Hawaii’s Top 250 2016

A Guide to Hawaii’s Biggest Companies and Nonprofits

September, 2016

A NEW No. 1

HMSA is back on top and will likely hold first place for the foreseeable future.

08-16-HB-Top-250_GRAPHICS1Hawaii Medical Service Association has dethroned Hawaiian Electric Industries as No. 1 on the Top 250.

HMSA had been No. 1 once before – based on its 2009 gross sales – but HEI had been at the top in every year since. HMSA regained the lead with $2.97 billion in gross sales last year, an increase of $95.13 million from 2014. The boost in revenue stems largely from new members that HMSA gained through implementation of the Affordable Care Act, says Michael Gold, president and CEO.

“There were more people who were able to receive coverage,” he says. “It was a positive move.”
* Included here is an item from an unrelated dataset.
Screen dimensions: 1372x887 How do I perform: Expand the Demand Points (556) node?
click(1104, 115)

HEI, which had been at the helm of the list for five consecutive years, slipped to No. 2 after generating $2.6 billion in gross sales in 2015 – $636.56 million less than the previous year. An HEI spokesman attributes the reduction to lower fuel prices and lower power-purchase costs. Its main subsidiaries are the electric utilities on Oahu, Maui and Hawaii Island, plus American Savings Bank.

Silver Linings

Despite lower gross sales, there were bright spots for HEI, including:

• Net profit of $159.88 million, good enough for No. 4 on HB’s list of most profitable companies in the state.

• Its American Savings Bank subsidiary generated net income of $54.7 million in 2015, an increase of $3.4 million over the previous year.
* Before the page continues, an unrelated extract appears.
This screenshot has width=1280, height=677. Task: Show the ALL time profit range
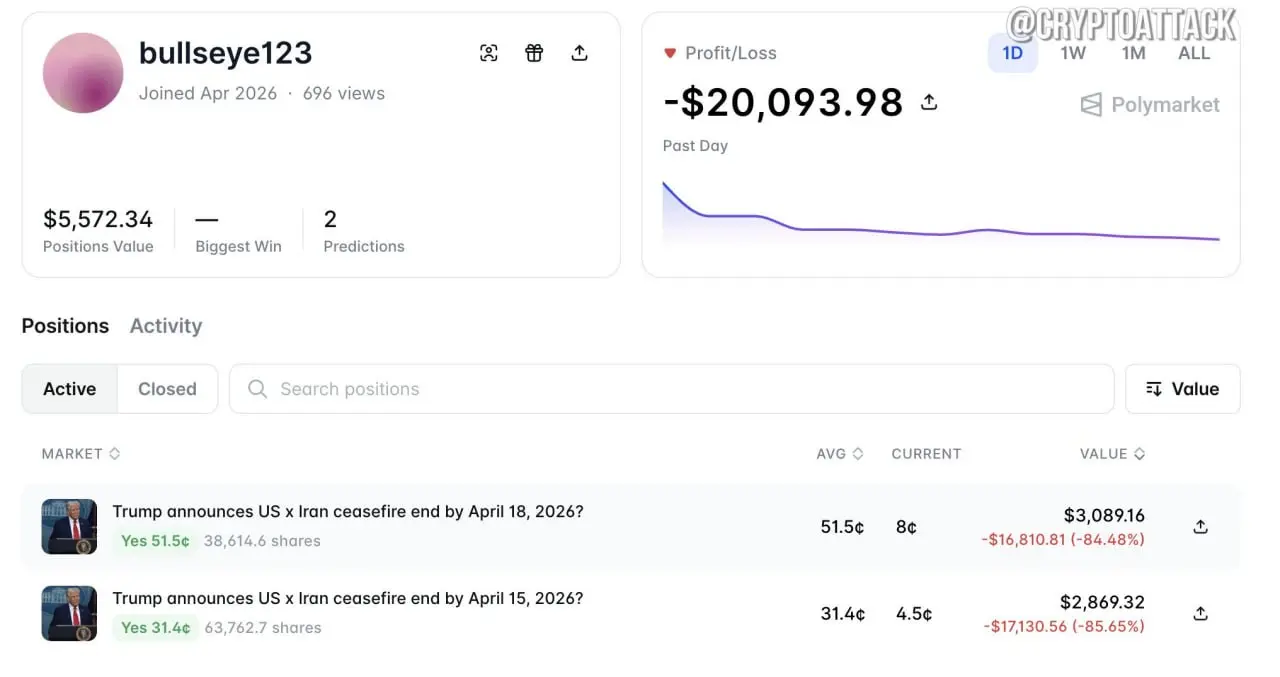tap(1194, 53)
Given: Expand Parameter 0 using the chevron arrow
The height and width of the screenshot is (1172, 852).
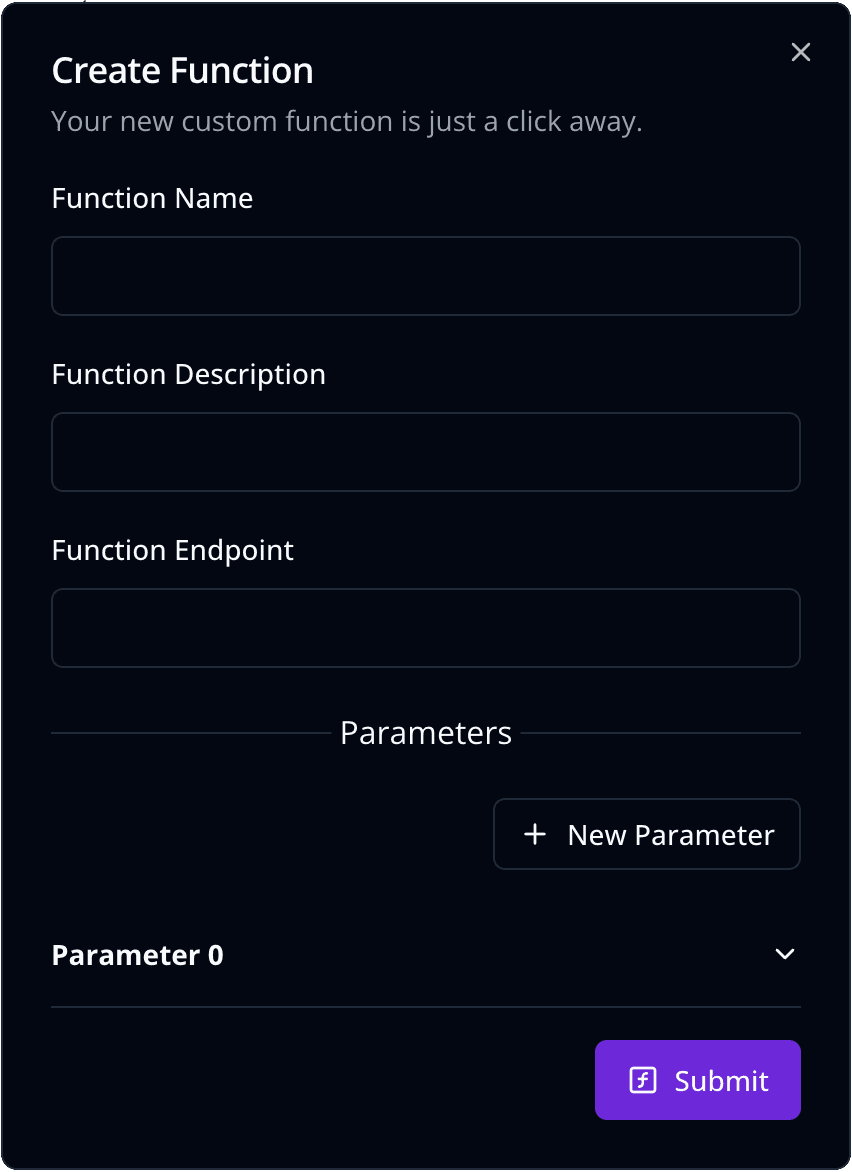Looking at the screenshot, I should click(x=785, y=954).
• A record 23 percent of electricity used by its customers was derived from renewable sources in 2015. The state leads the nation in integrating customers’ solar systems into the grid and about 13 percent of HEI’s customers have solar panels.
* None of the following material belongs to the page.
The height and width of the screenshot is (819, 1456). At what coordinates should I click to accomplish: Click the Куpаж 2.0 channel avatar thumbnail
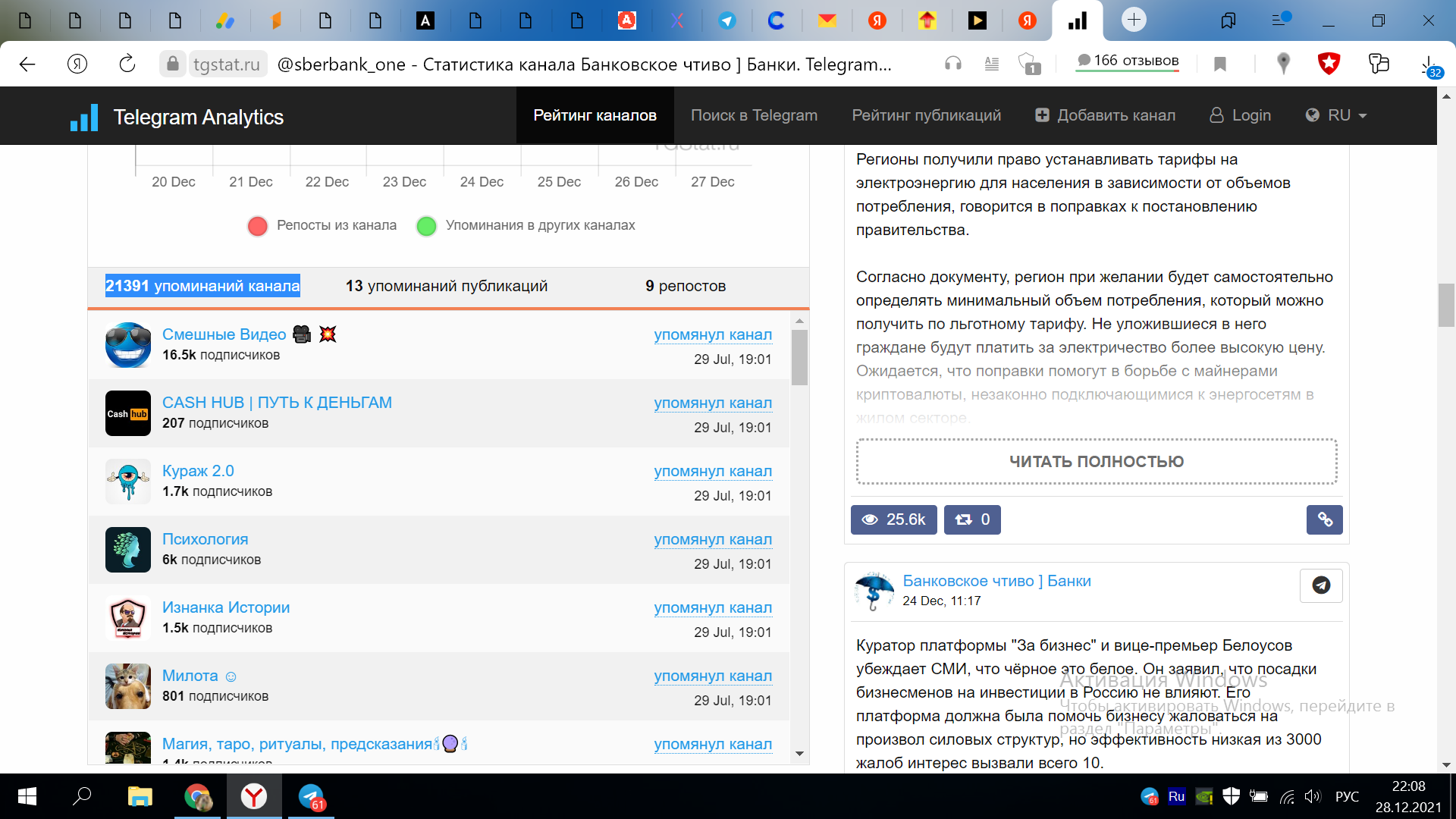pyautogui.click(x=127, y=482)
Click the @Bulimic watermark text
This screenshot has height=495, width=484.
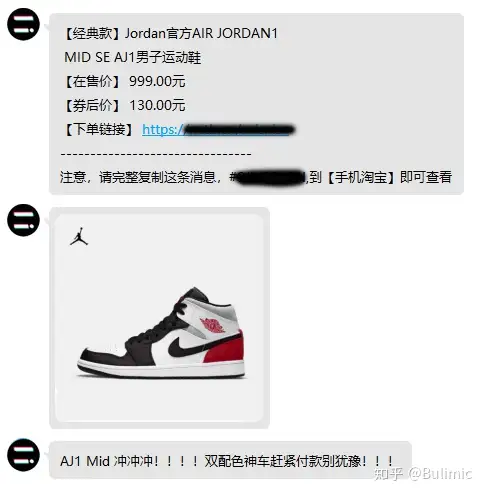tap(440, 473)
But all those panels cut into HEI’s revenue, which will help make it hard for the company to regain the No. 1 spot unless oil prices soar.

Will HMSA Stay No. 1?

HMSA faces external pressures, including significant administrative expenses stemming from the Affordable Care Act and rising operational costs, Gold says. Though its gross sales rose in 2015, HMSA posted an operating loss of $26.8 million. Overall, the company generated a net profit of $7.6 million, due to strong investments.

Gold does not predict a significant influx of new members this year. “We anticipate that revenue growth won’t be as dramatic next year,” he says.

But some growth seems inevitable, because the state’s Insurance Division granted HMSA permission to raise rates for individuals by 27 percent in 2016, with smaller increases approved for small groups. That increased revenue will likely keep HMSA as No. 1 on the Top 250 for at least the next few years.

In fact, the next big change at the top of the Top 250 may be if Hawaiian Holdings, the parent of Hawaiian Airlines, keeps growing and takes over the No. 2 spot from HEI. But HEI is currently ahead by almost $300 million a year in gross sales, so if Hawaiian Holdings does take over second place, it is unlikely to happen for at least several years.

Foresight Pays Off

Six years ago, when most businesses were retrenching in the aftermath of the Great Recession, Hawaiian Airlines took an unusual step. “We set off on an ambitious expansion strategy,” says CEO Mark Dunkerley.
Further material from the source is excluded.